- _TASK PROMPT_: Every entry should be returned exactly. Omit none of them.

BEGIN TASK DATA

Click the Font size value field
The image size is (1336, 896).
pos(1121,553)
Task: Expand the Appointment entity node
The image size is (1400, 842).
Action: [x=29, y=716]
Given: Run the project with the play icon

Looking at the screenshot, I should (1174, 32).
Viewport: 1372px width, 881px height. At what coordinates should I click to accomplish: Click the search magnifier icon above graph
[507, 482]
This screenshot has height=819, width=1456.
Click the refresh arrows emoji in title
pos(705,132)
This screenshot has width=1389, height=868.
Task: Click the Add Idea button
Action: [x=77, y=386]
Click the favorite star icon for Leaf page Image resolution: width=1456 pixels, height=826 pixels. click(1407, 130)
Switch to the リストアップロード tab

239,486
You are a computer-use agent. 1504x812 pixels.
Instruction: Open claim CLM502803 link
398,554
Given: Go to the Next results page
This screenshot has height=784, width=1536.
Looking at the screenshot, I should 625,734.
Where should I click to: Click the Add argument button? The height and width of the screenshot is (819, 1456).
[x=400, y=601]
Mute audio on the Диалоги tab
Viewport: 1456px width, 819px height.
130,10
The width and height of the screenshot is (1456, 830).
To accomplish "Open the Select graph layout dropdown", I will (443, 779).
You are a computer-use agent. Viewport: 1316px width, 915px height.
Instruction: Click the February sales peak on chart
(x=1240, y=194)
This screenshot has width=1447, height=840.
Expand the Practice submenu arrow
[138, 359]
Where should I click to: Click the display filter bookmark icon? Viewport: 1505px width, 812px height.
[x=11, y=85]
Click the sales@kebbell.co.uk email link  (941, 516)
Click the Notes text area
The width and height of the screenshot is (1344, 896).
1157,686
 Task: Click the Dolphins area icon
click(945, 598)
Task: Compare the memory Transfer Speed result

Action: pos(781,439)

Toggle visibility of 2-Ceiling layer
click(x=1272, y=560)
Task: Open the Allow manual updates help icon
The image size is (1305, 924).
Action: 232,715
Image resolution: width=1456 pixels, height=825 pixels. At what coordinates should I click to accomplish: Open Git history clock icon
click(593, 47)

END TASK DATA

- _TASK RESPONSE_:
Click the Font size value field
The image size is (1336, 896).
pos(1121,553)
Task: Expand the Appointment entity node
The image size is (1400, 842).
Action: [x=29, y=716]
Given: Run the project with the play icon

Looking at the screenshot, I should (1174, 32).
Viewport: 1372px width, 881px height. At what coordinates should I click to accomplish: Click the search magnifier icon above graph
[507, 482]
This screenshot has height=819, width=1456.
Click the refresh arrows emoji in title
pos(705,132)
This screenshot has width=1389, height=868.
Task: Click the Add Idea button
Action: [x=77, y=386]
Click the favorite star icon for Leaf page Image resolution: width=1456 pixels, height=826 pixels. click(1407, 130)
Switch to the リストアップロード tab

239,486
You are a computer-use agent. 1504x812 pixels.
Instruction: Open claim CLM502803 link
398,554
Given: Go to the Next results page
This screenshot has height=784, width=1536.
Looking at the screenshot, I should 625,734.
Where should I click to: Click the Add argument button? The height and width of the screenshot is (819, 1456).
[x=400, y=601]
Mute audio on the Диалоги tab
Viewport: 1456px width, 819px height.
130,10
The width and height of the screenshot is (1456, 830).
To accomplish "Open the Select graph layout dropdown", I will (443, 779).
You are a computer-use agent. Viewport: 1316px width, 915px height.
Instruction: Click the February sales peak on chart
(x=1240, y=194)
This screenshot has width=1447, height=840.
Expand the Practice submenu arrow
[138, 359]
Where should I click to: Click the display filter bookmark icon? Viewport: 1505px width, 812px height.
[x=11, y=85]
Click the sales@kebbell.co.uk email link  (941, 516)
Click the Notes text area
The width and height of the screenshot is (1344, 896).
1157,686
 Task: Click the Dolphins area icon
click(945, 598)
Task: Compare the memory Transfer Speed result

Action: pos(781,439)

Toggle visibility of 2-Ceiling layer
click(x=1272, y=560)
Task: Open the Allow manual updates help icon
The image size is (1305, 924).
Action: 232,715
Image resolution: width=1456 pixels, height=825 pixels. At what coordinates should I click to accomplish: Open Git history clock icon
click(593, 47)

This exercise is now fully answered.